━━ LISTED ENTRIES
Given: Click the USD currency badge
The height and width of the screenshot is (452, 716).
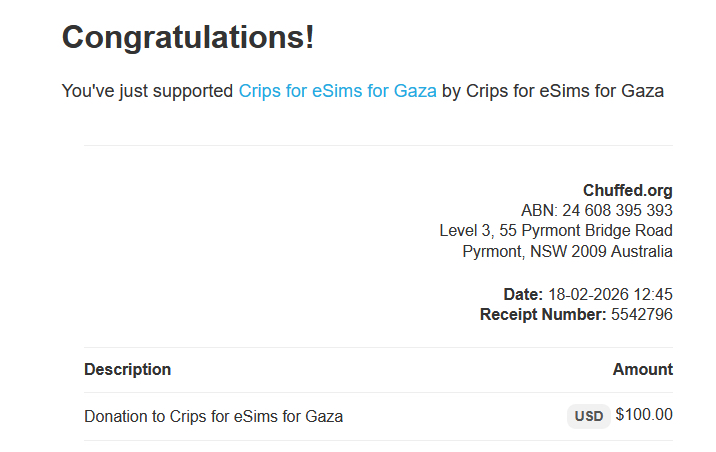Looking at the screenshot, I should pos(589,416).
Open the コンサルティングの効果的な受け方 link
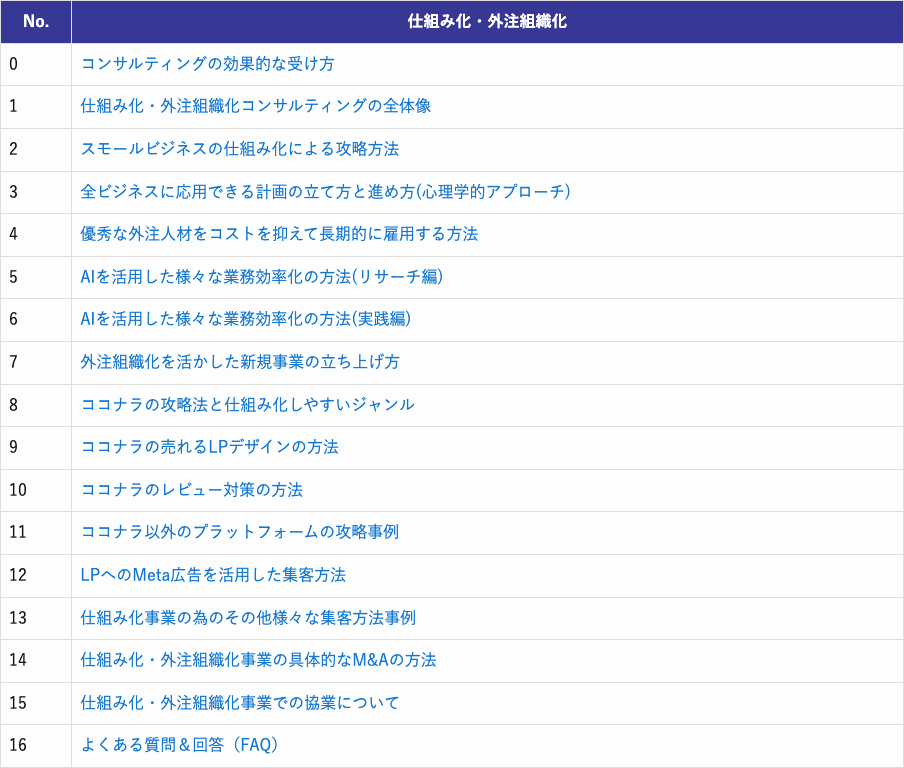904x768 pixels. pos(207,64)
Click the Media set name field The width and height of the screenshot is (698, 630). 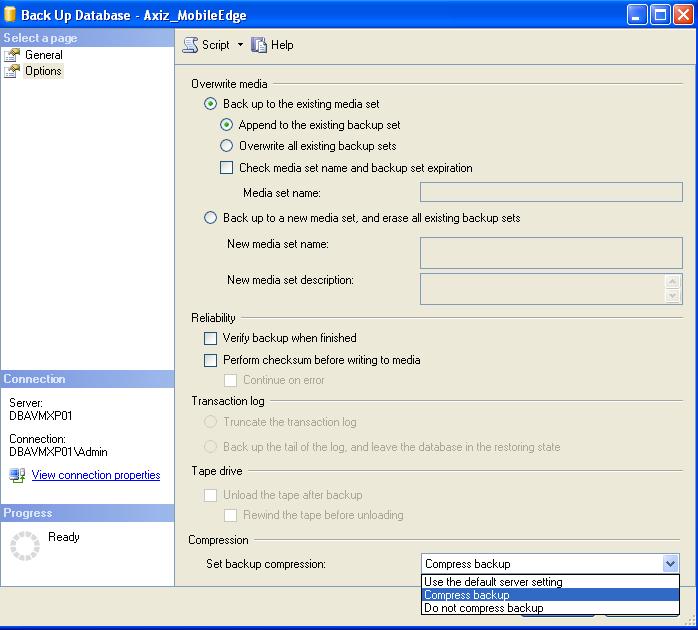click(x=551, y=192)
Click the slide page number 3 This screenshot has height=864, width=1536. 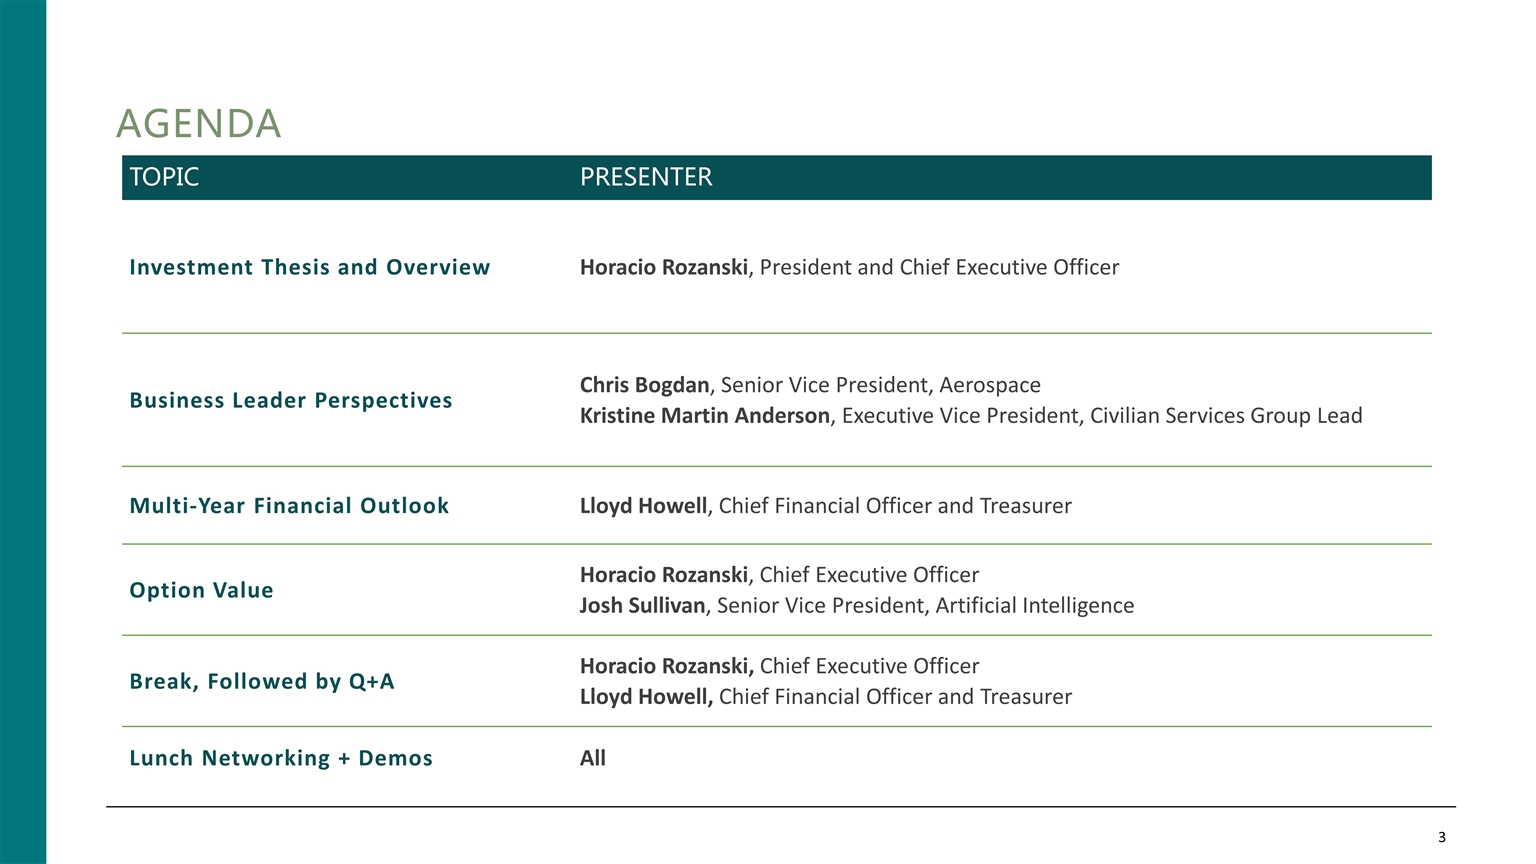1441,837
━━━━
◆ **GIVEN TASK**: Copy out the rows above without any changes, starting at the first row and ending after the line that contains "904x768 pixels. pos(207,64)". Leave the pictures out.

◆ **THE RESULT**:
Given: Click the USD currency badge
The height and width of the screenshot is (452, 716).
Looking at the screenshot, I should pos(589,416).
Open the コンサルティングの効果的な受け方 link
904x768 pixels. pos(207,64)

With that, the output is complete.